Ничего удивительного, что он так ерзает.
— Да, нехорошо вышло, правда? Я не могу найти себе оправдания, хотя тот факт, что сам мистер Госс солгал, чтобы их получить, несколько сбил меня с пути. Тут возникает интересный этический вопрос, верно? Дело в том, что я был в депрессии из-за потери работы и надеялся, что отвезу их домой и продам и тогда смогу закончить книгу.
— Сколько их?
— Около семидесяти пяти. По три дюжины с каждой стороны. Мы так и определили цену: за каждое английское по фунту, за каждое французское — пятьдесят пенсов.
— О господи.
Я пытался прикинуть, сколько они стоят. В тысячу раз больше, чем он заплатил? Или даже дороже?
— Да.
— Расскажите мне о них.
— Гм. — Он сделал паузу и бросил на меня взгляд, который мог бы показаться жуликоватым, если бы Эд не был таким педантичным мямлей. Может быть, он просто получал удовольствие от моего нетерпения. — Ну хорошо. Что вы хотите знать?
— Вы прочли их?
— Ода.
— И… И… — Я не знал, что спросить; Эд теперь уже неприкрыто наслаждался ситуацией, — У них был роман? Да?
— Да-да, конечно.
— И когда он начался?
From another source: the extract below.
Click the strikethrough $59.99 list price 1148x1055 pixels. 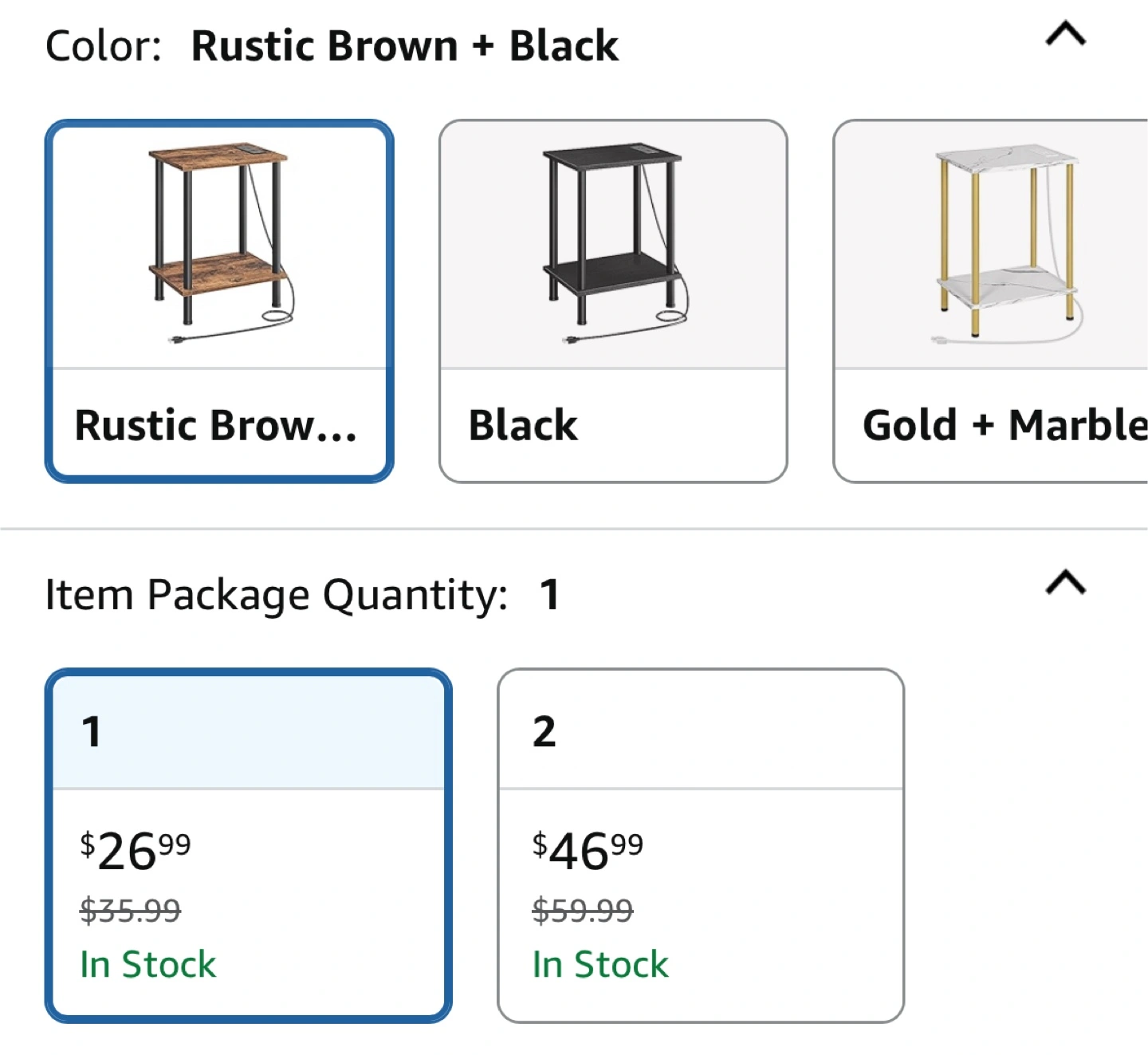click(583, 910)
Вскоре после того, как она приехала в Круассе?
— Да, довольно скоро.
Что ж, это объясняет письмо к Буйе: Флобер как бы дразнит друга, притворяясь, что сам имеет не больше шансов приблизиться к гувернантке, а на самом деле…
— Их отношения продолжались все время, что она там жила?
— Ода.
— И когда он приезжал в Англию?
— Да.
— Они были обручены?
— Трудно сказать. Думаю, что-то в этом роде. Они говорят об этом в письмах как бы в шутку. Что-то о том, что скромная английская гувернанточка поймала в свои сети знаменитого французского литератора и что она будет делать, если за следующее оскорбление общественной морали его посадят в тюрьму, ну и так далее.
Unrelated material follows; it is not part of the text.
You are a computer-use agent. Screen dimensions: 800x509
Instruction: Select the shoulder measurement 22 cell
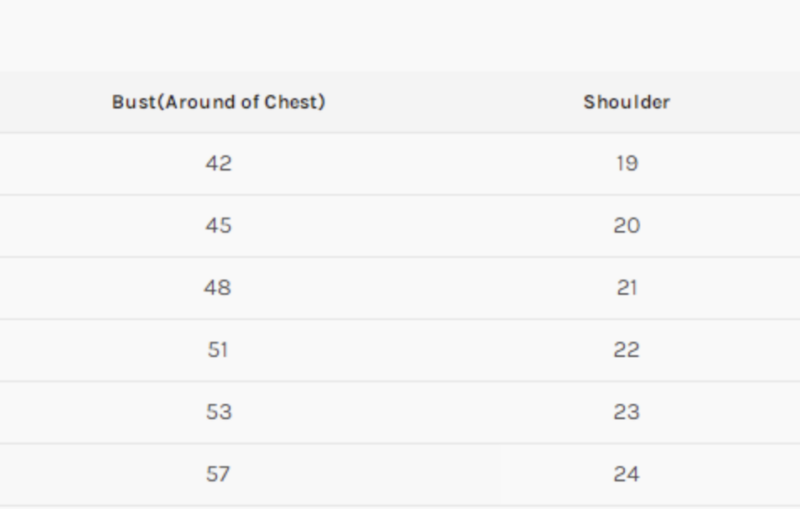(x=626, y=350)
— Так-так. А можно понять из писем, какая она была?
— Какая? А, в смысле, внешне?
— Там не было… не было… — (Он угадал, на что я надеюсь.) — Фотографии?
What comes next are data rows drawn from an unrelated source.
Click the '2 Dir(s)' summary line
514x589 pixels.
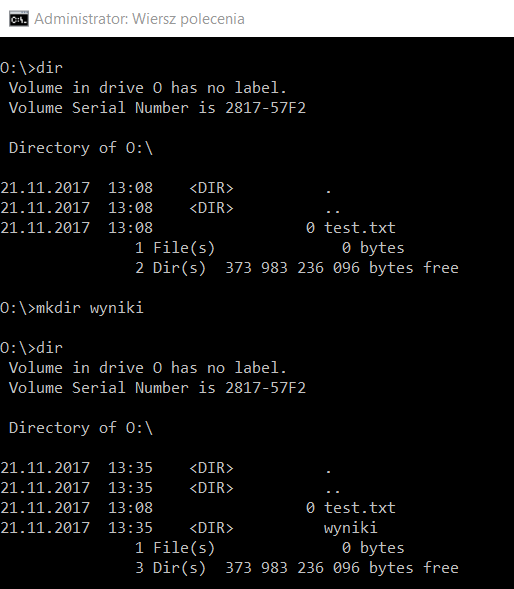[x=297, y=268]
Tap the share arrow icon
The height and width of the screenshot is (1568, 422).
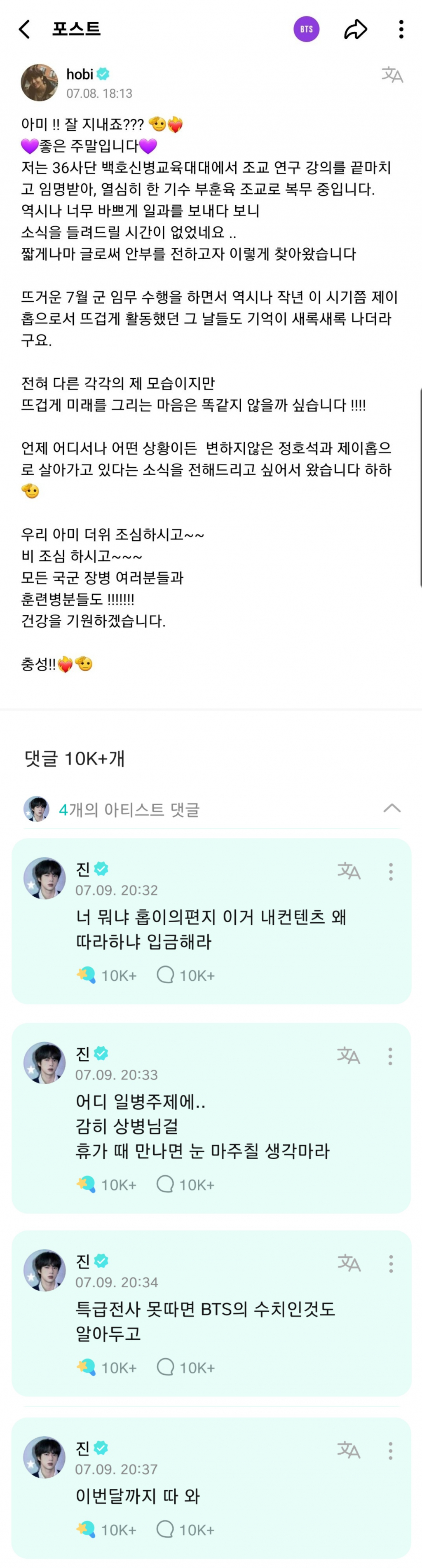(356, 29)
— Фотографии? Отчего же, были, даже несколько, из какого-то фотоателье в Челси, на твердом картоне. Он, должно быть, просил ее прислать снимки. Это представляет интерес?
— Это невероятно! И какая она?
— Милая и непримечательная. Темные волосы, сильный подбородок, прямой нос. Я не очень ее разглядывал — не мой тип.
— Им было хорошо вместе?
Я не знал, что еще спросить. «Английская невеста Флобера», — думал я. Автор — Джеффри Брэйтуэйт.
— Да, кажется. Кажется, они были очень друг к другу привязаны. Он под конец неплохо изъяснялся в нежных чувствах по-английски.
— Значит, он овладел языком?
— О да, в письмах встречаются довольно длинные пассажи по-английски.